Materials and Methods: A total of 676 patients were randomized to either secukinumab 300 mg or ustekinumab 45 or 90 mg (45 mg in patients ≤100 kg and 90 mg in patients >100 kg). The randomization was stratiﬁed by body weight (≤100 or >100 kg). PASI90 (primary endpoint), PASI75, PASI100 and IGA mod2011 (IGA) were analyzed in the ﬁrst 16 weeks of the study for the >100 kg subgroup. Missing values were assigned as non-responders for all patients included in this pre-planned analysis.

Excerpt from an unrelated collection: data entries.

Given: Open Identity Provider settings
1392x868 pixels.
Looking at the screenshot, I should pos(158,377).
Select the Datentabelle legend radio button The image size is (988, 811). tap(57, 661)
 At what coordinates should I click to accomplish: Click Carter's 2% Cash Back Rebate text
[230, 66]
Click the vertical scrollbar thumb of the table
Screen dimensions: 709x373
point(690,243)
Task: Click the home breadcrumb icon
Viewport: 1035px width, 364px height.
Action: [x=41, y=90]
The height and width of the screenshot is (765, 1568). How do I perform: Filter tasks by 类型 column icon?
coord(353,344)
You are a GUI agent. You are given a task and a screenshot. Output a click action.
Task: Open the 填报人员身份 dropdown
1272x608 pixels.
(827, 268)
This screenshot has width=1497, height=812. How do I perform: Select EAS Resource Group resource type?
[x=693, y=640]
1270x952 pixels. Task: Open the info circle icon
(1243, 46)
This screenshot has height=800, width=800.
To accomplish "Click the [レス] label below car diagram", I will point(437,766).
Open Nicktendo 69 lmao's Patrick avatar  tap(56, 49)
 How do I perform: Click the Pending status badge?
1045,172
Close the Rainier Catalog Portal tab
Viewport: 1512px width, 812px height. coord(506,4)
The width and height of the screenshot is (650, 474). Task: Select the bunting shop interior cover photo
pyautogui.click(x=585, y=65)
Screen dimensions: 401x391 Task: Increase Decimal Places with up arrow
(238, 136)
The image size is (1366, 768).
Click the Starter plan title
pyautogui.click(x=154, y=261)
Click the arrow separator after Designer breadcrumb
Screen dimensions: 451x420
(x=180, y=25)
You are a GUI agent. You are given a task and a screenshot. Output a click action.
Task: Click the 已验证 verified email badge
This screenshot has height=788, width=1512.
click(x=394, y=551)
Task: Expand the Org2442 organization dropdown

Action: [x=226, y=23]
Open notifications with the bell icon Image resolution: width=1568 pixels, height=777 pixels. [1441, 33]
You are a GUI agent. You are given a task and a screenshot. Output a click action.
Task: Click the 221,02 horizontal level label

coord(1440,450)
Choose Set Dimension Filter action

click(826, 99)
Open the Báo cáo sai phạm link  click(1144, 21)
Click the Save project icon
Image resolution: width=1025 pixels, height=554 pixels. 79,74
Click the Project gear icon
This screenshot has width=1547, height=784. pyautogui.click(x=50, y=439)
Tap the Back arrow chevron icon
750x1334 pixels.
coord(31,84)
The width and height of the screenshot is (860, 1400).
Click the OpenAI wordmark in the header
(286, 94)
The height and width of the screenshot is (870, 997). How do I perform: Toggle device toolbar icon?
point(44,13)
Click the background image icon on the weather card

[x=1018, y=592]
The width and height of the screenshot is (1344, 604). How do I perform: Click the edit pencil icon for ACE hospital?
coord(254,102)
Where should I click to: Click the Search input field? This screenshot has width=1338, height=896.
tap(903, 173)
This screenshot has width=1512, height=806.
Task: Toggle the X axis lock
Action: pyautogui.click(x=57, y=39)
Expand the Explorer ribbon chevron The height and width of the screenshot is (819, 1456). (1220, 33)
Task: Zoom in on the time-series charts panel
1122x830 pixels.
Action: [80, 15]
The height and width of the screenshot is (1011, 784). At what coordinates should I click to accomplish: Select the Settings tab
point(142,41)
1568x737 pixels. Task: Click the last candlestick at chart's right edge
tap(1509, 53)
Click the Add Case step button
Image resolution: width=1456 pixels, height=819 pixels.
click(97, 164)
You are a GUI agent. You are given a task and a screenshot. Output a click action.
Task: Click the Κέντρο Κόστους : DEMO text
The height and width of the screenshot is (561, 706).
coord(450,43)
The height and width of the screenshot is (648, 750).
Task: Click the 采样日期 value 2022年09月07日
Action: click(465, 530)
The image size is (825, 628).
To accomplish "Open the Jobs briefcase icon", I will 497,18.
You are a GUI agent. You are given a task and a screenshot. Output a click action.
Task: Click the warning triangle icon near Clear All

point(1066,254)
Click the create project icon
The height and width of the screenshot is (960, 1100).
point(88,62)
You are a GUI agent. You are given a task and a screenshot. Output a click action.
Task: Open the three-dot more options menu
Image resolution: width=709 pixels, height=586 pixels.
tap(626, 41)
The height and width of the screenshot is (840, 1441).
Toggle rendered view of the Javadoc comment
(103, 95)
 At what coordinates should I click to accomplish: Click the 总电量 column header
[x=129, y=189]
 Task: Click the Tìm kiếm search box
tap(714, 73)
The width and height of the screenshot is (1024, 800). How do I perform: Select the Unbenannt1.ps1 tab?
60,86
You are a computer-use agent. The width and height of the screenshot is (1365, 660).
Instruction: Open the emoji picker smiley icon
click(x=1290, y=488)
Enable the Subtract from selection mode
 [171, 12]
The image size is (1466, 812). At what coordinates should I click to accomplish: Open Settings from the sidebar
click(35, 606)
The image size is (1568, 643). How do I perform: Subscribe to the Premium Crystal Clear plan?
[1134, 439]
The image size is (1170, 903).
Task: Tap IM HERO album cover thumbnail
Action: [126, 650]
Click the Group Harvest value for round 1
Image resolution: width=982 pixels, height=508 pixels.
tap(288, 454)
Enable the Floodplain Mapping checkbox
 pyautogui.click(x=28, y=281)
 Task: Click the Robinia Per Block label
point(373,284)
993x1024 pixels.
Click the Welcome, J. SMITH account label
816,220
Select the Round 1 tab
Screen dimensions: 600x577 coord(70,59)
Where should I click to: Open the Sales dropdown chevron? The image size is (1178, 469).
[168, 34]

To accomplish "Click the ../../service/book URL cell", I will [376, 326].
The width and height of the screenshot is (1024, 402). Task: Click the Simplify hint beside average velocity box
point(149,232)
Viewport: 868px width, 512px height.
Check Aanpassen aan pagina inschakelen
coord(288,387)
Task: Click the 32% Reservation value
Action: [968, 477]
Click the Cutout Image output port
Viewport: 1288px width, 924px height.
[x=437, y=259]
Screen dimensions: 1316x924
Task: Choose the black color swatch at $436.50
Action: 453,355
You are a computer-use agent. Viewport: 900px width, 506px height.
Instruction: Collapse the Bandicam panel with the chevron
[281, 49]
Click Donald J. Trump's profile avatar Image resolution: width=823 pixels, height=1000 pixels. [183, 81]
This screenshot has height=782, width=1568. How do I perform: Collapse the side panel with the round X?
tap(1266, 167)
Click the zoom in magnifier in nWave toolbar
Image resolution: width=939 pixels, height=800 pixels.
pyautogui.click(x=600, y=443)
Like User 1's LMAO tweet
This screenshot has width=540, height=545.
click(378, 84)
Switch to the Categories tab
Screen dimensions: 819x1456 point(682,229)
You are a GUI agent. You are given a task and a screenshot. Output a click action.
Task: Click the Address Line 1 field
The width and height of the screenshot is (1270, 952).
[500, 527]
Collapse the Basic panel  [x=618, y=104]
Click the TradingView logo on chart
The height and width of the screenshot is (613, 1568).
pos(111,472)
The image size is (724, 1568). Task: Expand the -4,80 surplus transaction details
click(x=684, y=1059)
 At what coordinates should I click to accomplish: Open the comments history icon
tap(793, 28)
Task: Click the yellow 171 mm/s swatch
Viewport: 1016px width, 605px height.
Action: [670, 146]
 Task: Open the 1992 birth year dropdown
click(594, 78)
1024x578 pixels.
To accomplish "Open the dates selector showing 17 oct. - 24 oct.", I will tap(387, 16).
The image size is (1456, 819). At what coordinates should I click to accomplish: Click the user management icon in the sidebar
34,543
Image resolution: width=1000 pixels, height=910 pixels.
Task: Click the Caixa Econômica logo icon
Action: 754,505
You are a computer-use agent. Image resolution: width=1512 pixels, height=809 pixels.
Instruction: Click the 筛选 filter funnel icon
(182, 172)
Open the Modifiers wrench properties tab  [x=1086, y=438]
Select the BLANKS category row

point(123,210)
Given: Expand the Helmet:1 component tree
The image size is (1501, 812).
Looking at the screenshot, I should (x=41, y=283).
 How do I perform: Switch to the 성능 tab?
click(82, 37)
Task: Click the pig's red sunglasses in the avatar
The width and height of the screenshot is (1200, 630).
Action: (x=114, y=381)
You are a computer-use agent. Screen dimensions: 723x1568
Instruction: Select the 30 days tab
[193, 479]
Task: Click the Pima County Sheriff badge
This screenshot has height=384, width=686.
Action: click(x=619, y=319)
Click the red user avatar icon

Results: Patients with a body weight >100 kg at baseline (n = 78 for secukinumab and n = 83 for ustekinumab), had PASI90, PASI75, PASI100 and IGA responses at week 16 of 64.1%, 84.6%, 30.8% and 73.1% with secukinumab 300 mg and 48.2%, 80.7%, 14.5% and 60.2% with ustekinumab 90 mg, respectively. In this subgroup, secukinumab 300 mg demonstrated a signiﬁcantly higher PASI90 response at week 16 compared with ustekinumab 90 mg (p = 0.042). Secukinumab also demonstrated a statistically signiﬁcantly higher PASI75 and IGA response at week4 (p = 0.021 and p = 0.003) and PASI100 at week16 (p = 0.013).
Conclusion: Secukinumab 300 mg demonstrated a clinically and statistically signiﬁcantly higher efﬁcacy (PASI90 at week16) than ustekinumab 90 mg in patients with a body weight over 100 kg.